2020 年 103 巻 p. 73-90
本論文では、1916年から1919年にかけて活動したユニバーサル社の子会社、ブルーバード・フォトプレイズに着目する。同社は設立当初、作品の質を重視し、5リールの長編劇映画を週に1本公開するという理念を打ち出した。1910年代は、映画製作の主流が短編やシリアルから長編へと変化していった時代であり、ブルーバード社の活動に着目することは、ユニバーサル社の長編劇映画への取り組みを考える上で非常に重要である。

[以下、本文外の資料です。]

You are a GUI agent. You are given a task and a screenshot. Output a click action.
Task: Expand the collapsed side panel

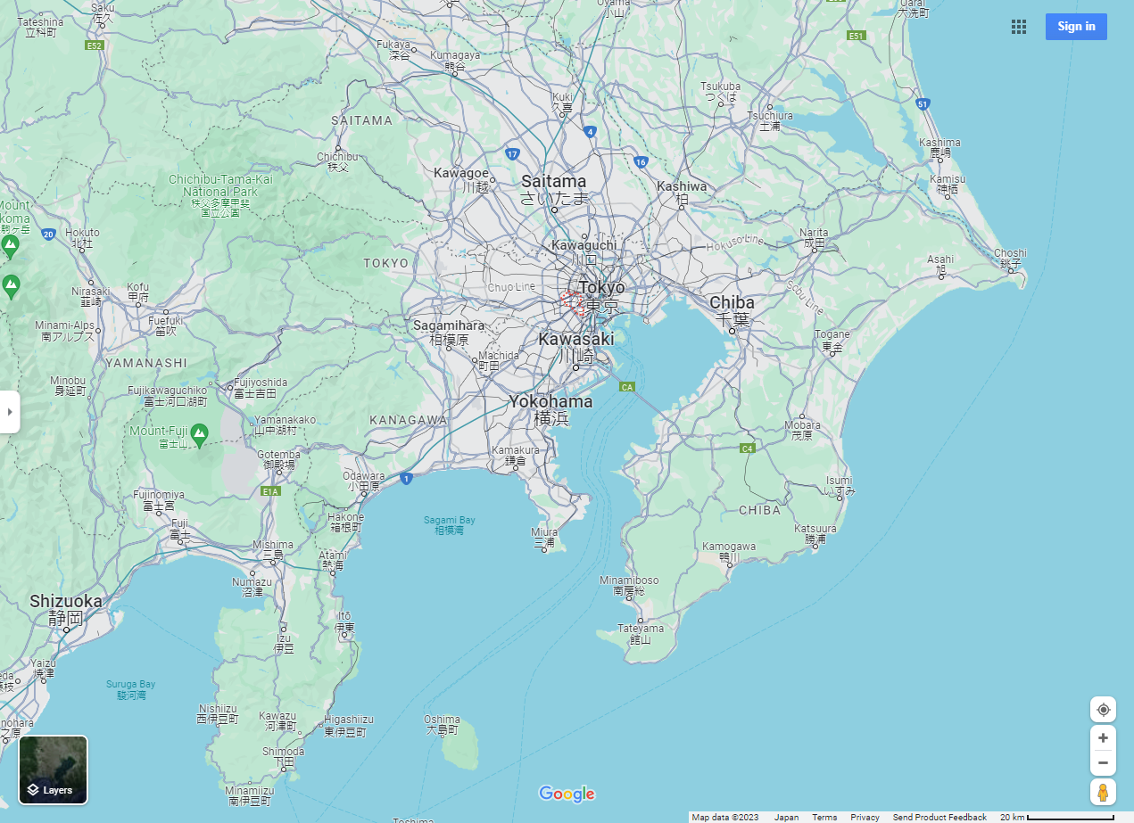click(x=10, y=412)
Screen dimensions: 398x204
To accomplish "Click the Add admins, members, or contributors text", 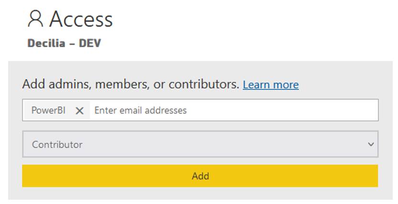I will 131,84.
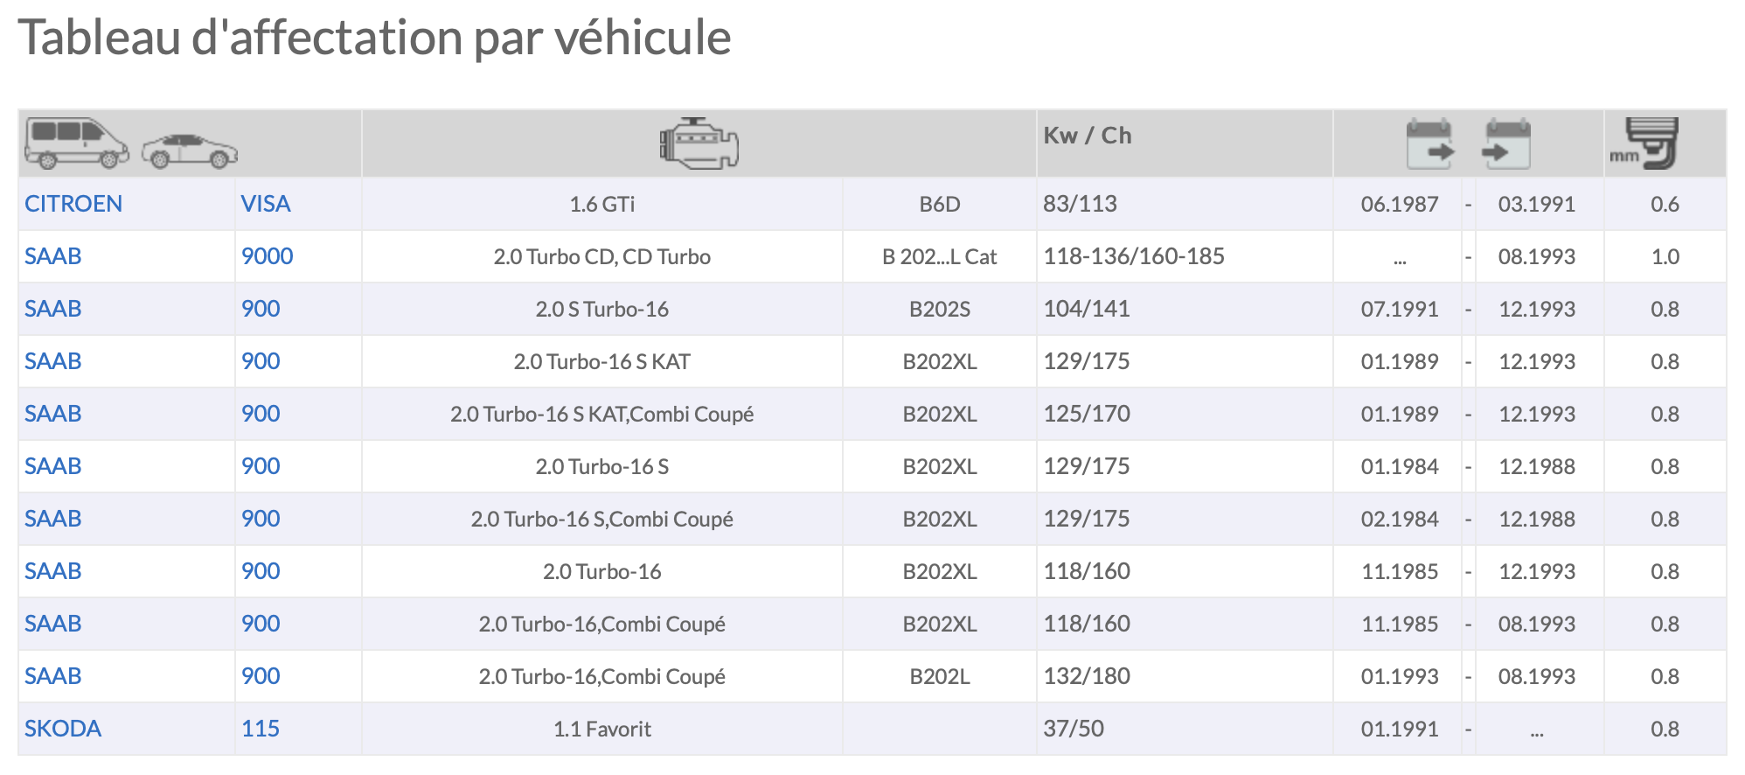Select the 2.0 Turbo CD, CD Turbo cell

[602, 256]
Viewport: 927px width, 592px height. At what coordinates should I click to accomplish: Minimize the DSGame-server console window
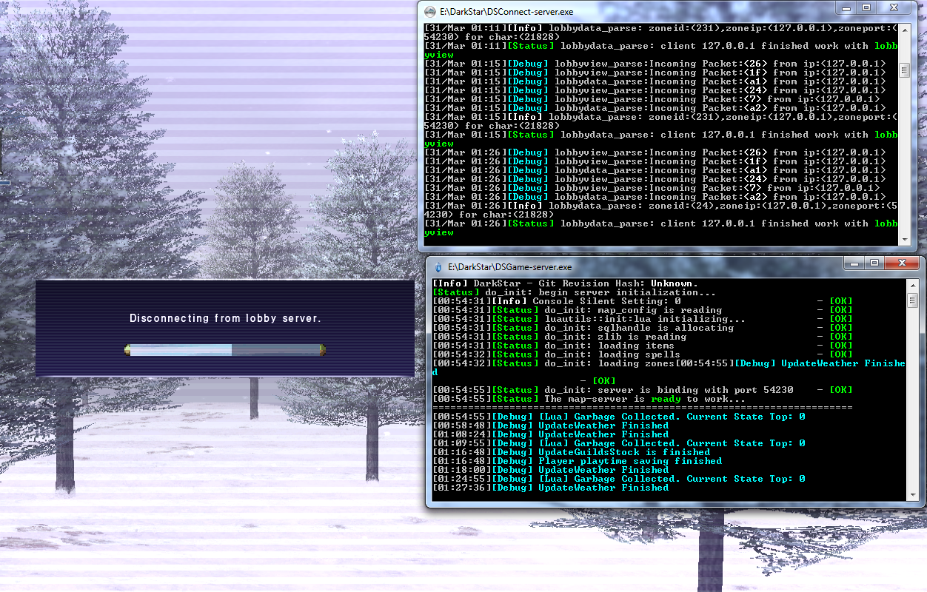[x=855, y=263]
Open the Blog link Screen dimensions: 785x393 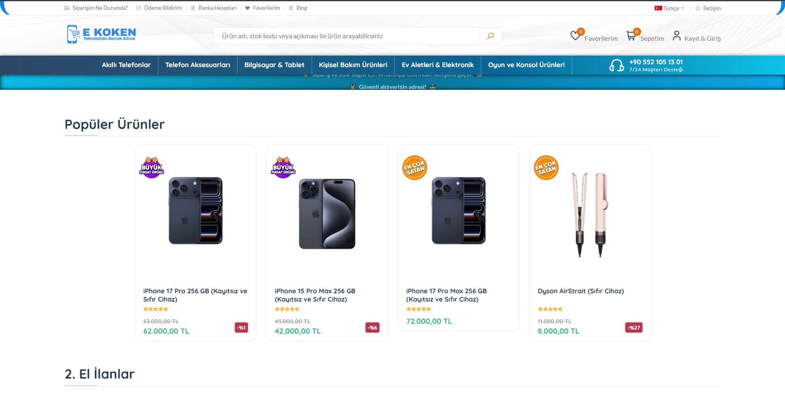[301, 7]
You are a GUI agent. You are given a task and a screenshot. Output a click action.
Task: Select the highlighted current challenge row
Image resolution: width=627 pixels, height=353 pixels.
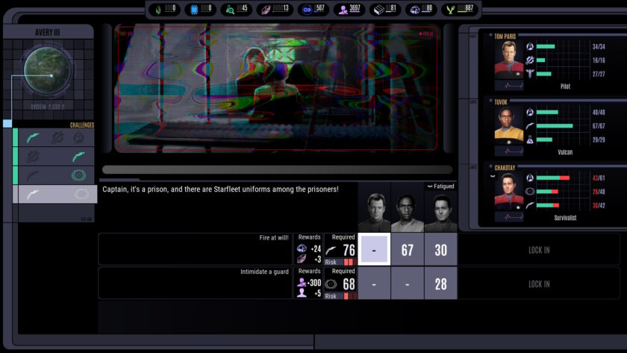click(55, 194)
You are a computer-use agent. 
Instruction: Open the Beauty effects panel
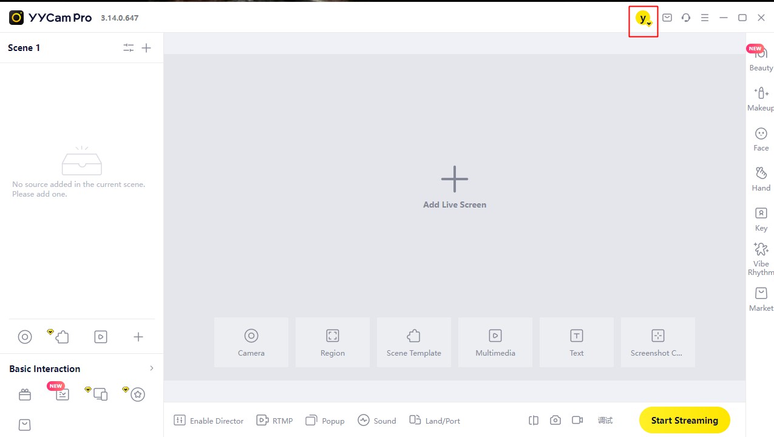click(761, 58)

ブルーバード社は同時代の日本映画へ与えた影響がよく知られている一方で、アメリカ映画史においては長い間忘れ去られた映画会社であった。しかし、近年のフェミニズム的な映画史再考の流れによって、同社は非常に多くの女性監督の作品を製作していたことが明らかになり、ようやく本国アメリカにおいても注目を集めつつある。しかし同社の全貌は未だ謎に包まれており、まとまった文献も存在していないのが現状である。
そこで今回は、ブルーバード社の3年の活動期間に着目してその変遷を追いつつ、同社に在籍した3人の女性監督、ロイス・ウェバー、アイダ・メイ・パーク、エルシー・ジェーン・ウィルソンの活動を論じ、その影響を明らかにすることを目指す。